Here's Adam Fejerskov's angle on paradigmatic changes, in:

'The Global Lab: Inequality, Technology, and the New Experimental Movement', Oxford University Press 2022


Page 2:

"...Throughout the book, we will meet at least four main protagonists, together making up the core of the movement: philanthropists, economists, pharmas, and humanitarians. Private foundations such as the Bill and Melinda Gates Foundation experiment with new technologies and rad­ical change as they test innovative toilets or condoms or attempt to alter social norms in poor communities, basing their actions on what they see as ob­ject­ive models of change emerging from experiments, reducing the messy real world to formulae. Pharmaceutical companies have moved their experiments with new drugs to ‘emerging markets’ that provide abundant human subjects ready to partake in clinical trials to overcome diseases for which they often cannot afford treatment, pushing both experimental methodologies and stabilizing experimental practices as everyday care. The randomista economists likewise conduct randomized controlled trials and similar methodologies brought in from the natural sciences to experiment with solutions for social problems, driven by similar scientific desires of reducing complex realities to a set of logical causal chains. Finally, humanitarian actors, including private charities and United Nations (UN) organizations, pursue what they see as radical and innovative approaches to saving lives in disasters and emergencies through new technologies, from testing cargo drones and big data, to the ­registration and ordering of refugees through biometric data, iris scans, and blockchains- this is an introduction of emerging technologies that essentially functions as experimentation...".

The book was written before and during the pandemic, where of course "the lab" grew much bigger and the number of experimental subjects is now rather large:

"...68% of the world population has received at least one dose of a COVID-19 vaccine. 12.76 billion doses have been administered globally, and 3.26 million are now administered each day.

22.7% of people in low-income countries have received at least one dose...".

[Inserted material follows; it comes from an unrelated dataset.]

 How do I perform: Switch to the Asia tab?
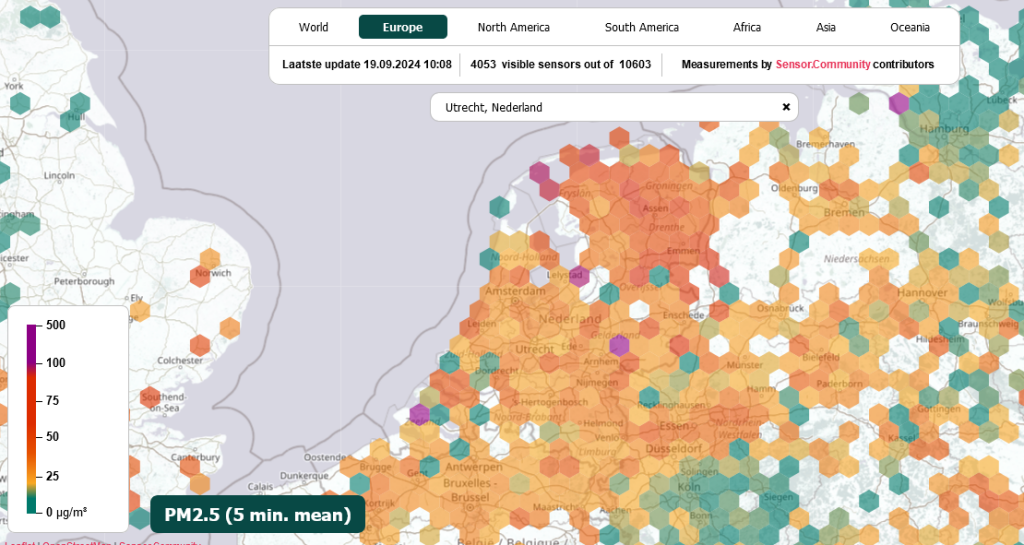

As such as we can theorise that we are now all colonial subjects - whoever, wherever - and that in fact pharma-capital now primarily experiments on subjects in the home countries, such as the Pfizer-styled argument about vaccine apartheid entails: testing and trying was tested and tried on subjects in poor countries, now testing and trying is universal and it has become understood and perceived to be a privilege to be allowed to donate your body to clinical experiments.